In my humble opinion, what the world needs most is a halfway decent documentary on Sri Lankan cricket.
       More specifically, he wants to write about the mysterious, great, and unknown Pradeep Mathew -- the greatest cricketer no one has ever heard of. There are several mysteries surrounding the man -- beginning with how nearly all traces of him have vanished. And while Karunasena wants to find out what became of the man, he's also fascinated by this particular story because he sees it as representative, both of his country and of himself:
       'Wasting talent is a crime,' says Graham.

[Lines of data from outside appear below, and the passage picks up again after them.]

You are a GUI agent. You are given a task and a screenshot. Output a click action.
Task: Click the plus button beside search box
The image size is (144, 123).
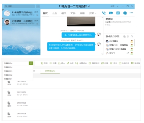[38, 6]
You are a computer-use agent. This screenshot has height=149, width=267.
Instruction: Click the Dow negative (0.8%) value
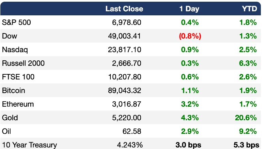click(190, 36)
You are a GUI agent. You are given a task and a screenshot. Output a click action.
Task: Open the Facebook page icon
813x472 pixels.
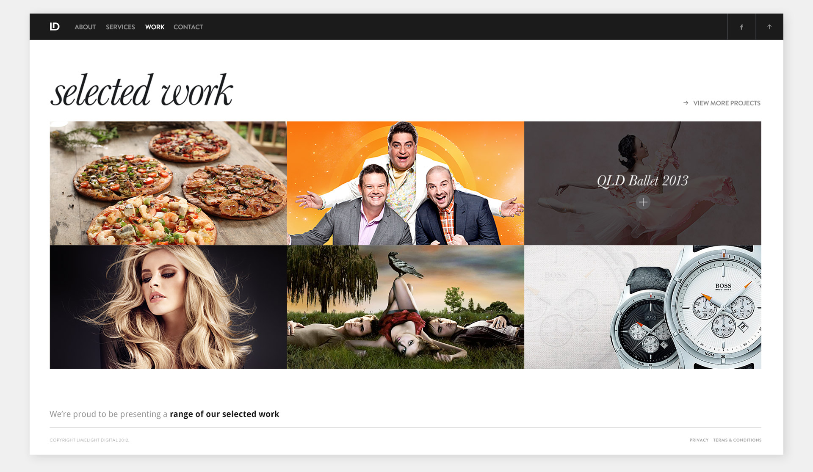741,27
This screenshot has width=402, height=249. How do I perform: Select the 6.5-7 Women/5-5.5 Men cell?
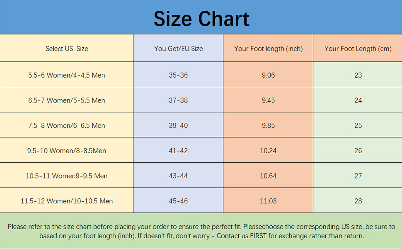[x=67, y=100]
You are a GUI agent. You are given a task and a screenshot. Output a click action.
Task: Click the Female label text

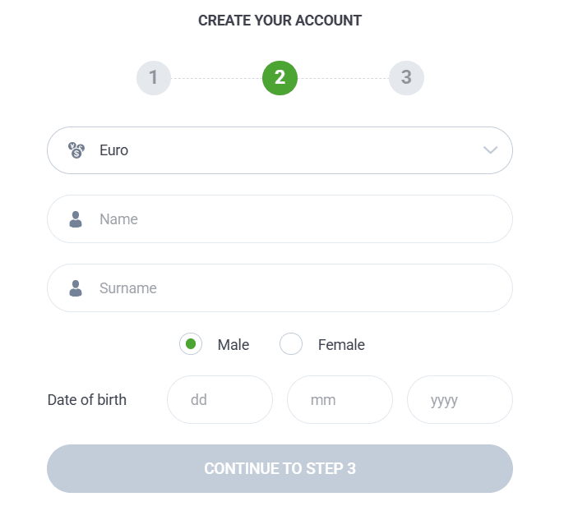[341, 345]
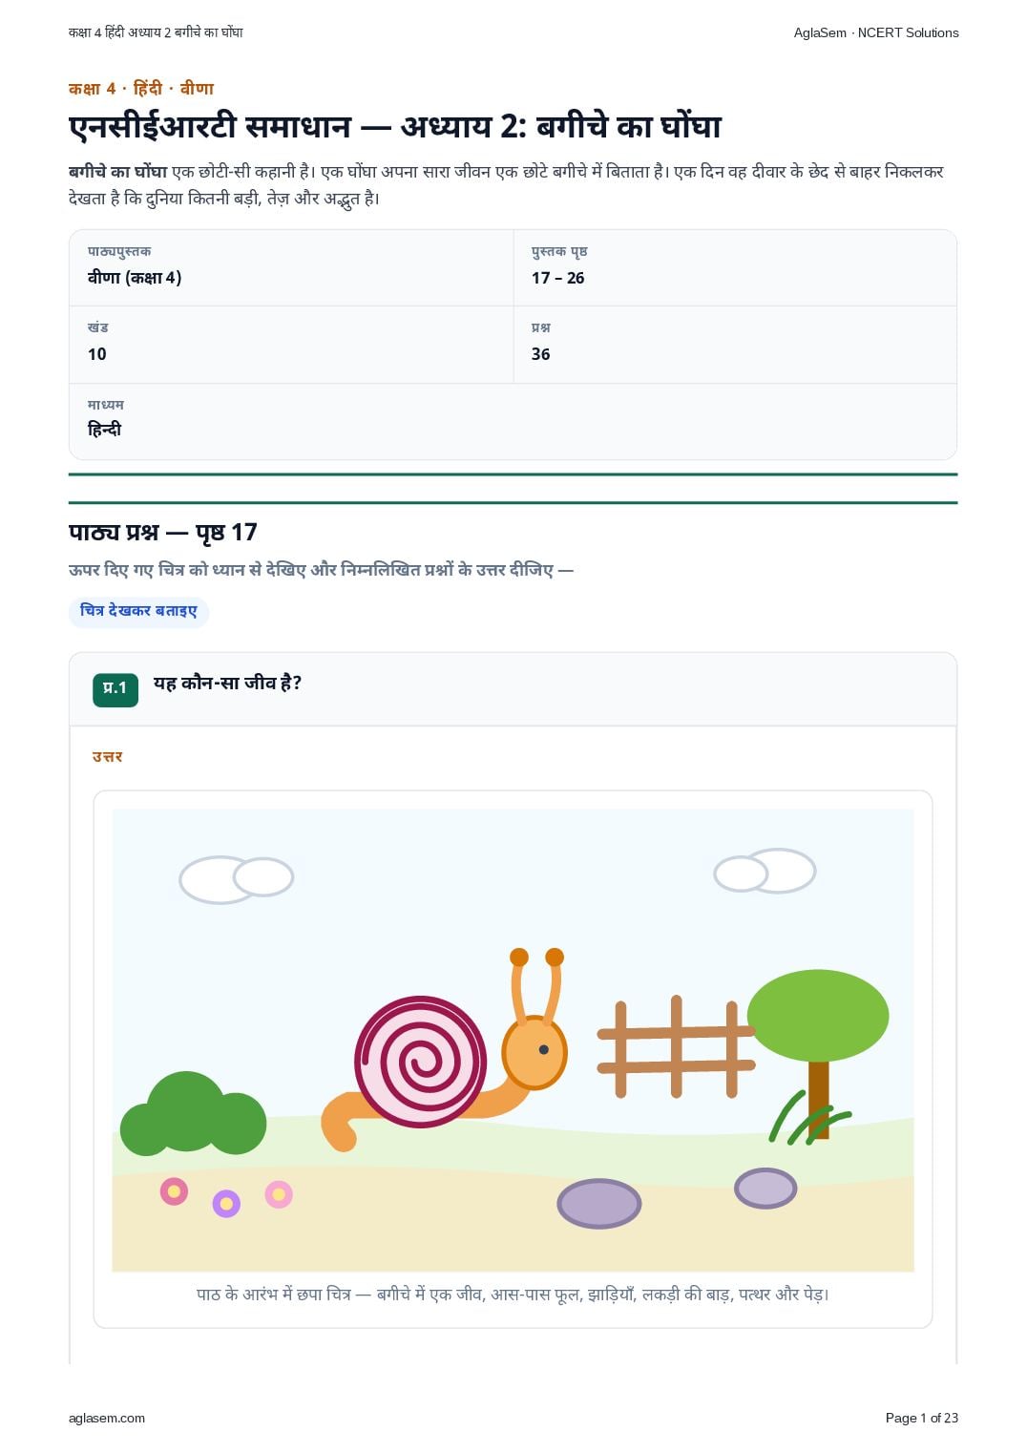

       'A sin,' concurs Ari.
       I think of Pradeep Mathew, the great unsung bowler. I think of Sri Lanka, the great underachieving nation. I think of W.G.Karunasena, the great unfulfilled writer. I think of all these ghosts and I can't help but agree.
       Chinaman is less Pradeep Mathew's story than the tale of the search for Pradeep Mathew's story -- making it as much a tale of Karunasena, of Sri Lanka, and of Sri Lankan cricket.
       The novel spans from the mid-1990s to 2009,with many flashbacks and accounts from earlier times filling it out. The first two sections are by far the longest, presented -- like a cricket test match -- as 'First Innings' and 'Second Innings'. (Like a test match they also have their occasional longueurs.) Karunasena is a serious, dedicated alcoholic -- "If I could I would drink in my sleep" -- and the 'First Innings' chronicles his efforts on his documentary project while under the influence of drink, which he firmly believes he needs to do his work. He argues:
Alcohol has enhanced my life and the world I inhabit. It has given me insight, jocularity and escape. I would not be who I am without it.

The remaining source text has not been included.